父王からすれば、これ以上に寛大な判断はあるまいとムオニナルも分かっている。だからこそ深々と頭を垂れて「は、かしこまりました。陛下のお心に感謝致します」と応えた。


「話は以上だ。下がってよい」


「はい」


礼をとり、執政室から退室するムオニナルに、ムオニナル付きの侍従が何かを運んでくる。片膝をついて捧げてきた物を受け取ると、リヴィア嬢からの文だった。奥ゆかしい令嬢は、礼拝の為のドレスへの礼をムオニナルに対して綴り、伝えて来ていた。


ふ、と口許が綻ぶ。あのいじらしい令嬢が自分の作らせた白いドレスを纏って祈る姿をムオニナルは想像し、きっと美しいだろうと確信していた。

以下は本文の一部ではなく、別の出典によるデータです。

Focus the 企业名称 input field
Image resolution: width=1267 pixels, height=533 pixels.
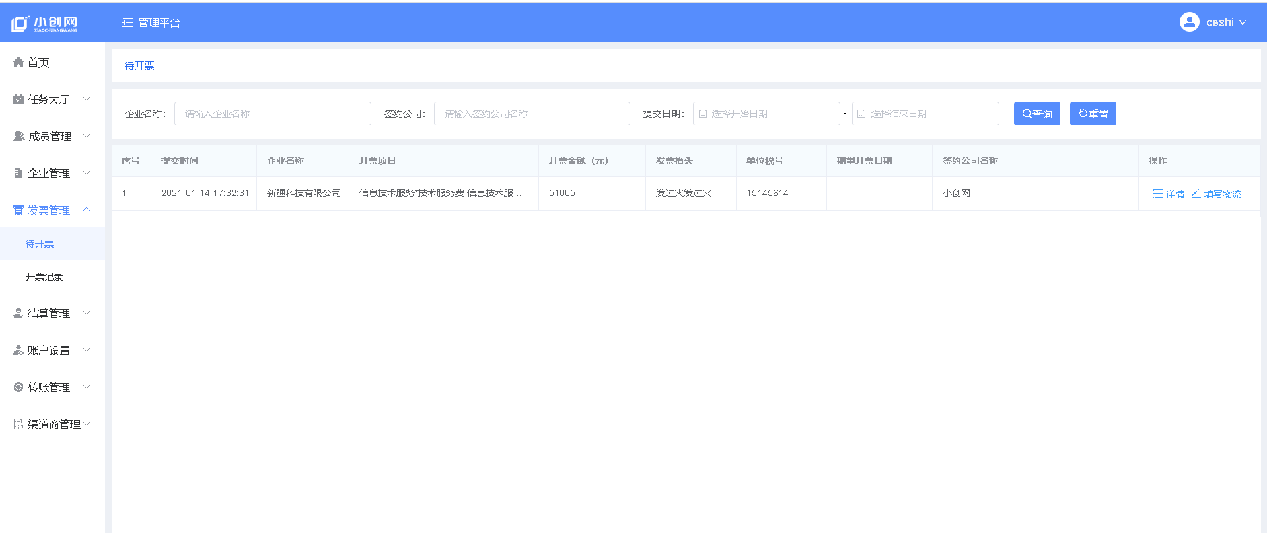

が、控える侍従はどこか浮かない表情をしている。怪訝に思ったムオニナルが「リヴィアお嬢様に何か良からぬ事でも起きたのか?」と訊ねると、侍従は畏まりながら「お耳汚しかも知れませぬが……日曜日の礼拝にはベリアル嬢が教会に姿を現したそうで……それが、まだ力に目覚めぬ者達に対し自身の目覚めた力を見せつけるものであったとの事でございます」と話した。


ベリアル嬢と言えば水晶を淡い桃色に変えるのがやっとだった、ムオニナルの記憶には大して残ってもいない令嬢だが、その人物がリヴィア嬢をも傷つけたかも知れないと思うと、ムオニナルの胸はぶつぶつと騒いだ。


そうでなくとも、今はリヴィア嬢の精神面や身体面を支える存在が必要だ。悔しいが、ムオニナルにはムオニナルの為すべき事がある。リヴィア嬢に関しては、せいぜい支援する程度しか出来ない。


ベリアル嬢とやらは、随分と貴族令嬢らしからぬ振る舞いをしてくれたものだとムオニナルは口惜しく思う。リヴィアが、ベリアルとマリアライトの密会している姿を見ていた事実は知らずに。


「分かった。お前も話しにくい事であったろう」


「は……」


とりあえず、ムオニナルは憤りとリヴィアへの同情を抑えて己の執務に戻る事にした。


聖女たるに相応しい、だからこそ婚約者に選んだ。その枠を超えて、リヴィアという存在の美しさがムオニナルの心を揺さぶるようになりつつある。それを自覚した頃には、おそらくムオニナルは後戻り出来なくなっているだろう。


──歯車は回る。運命の歯車は世界ごと巻き込んで回り、先にしか進ませないのだ。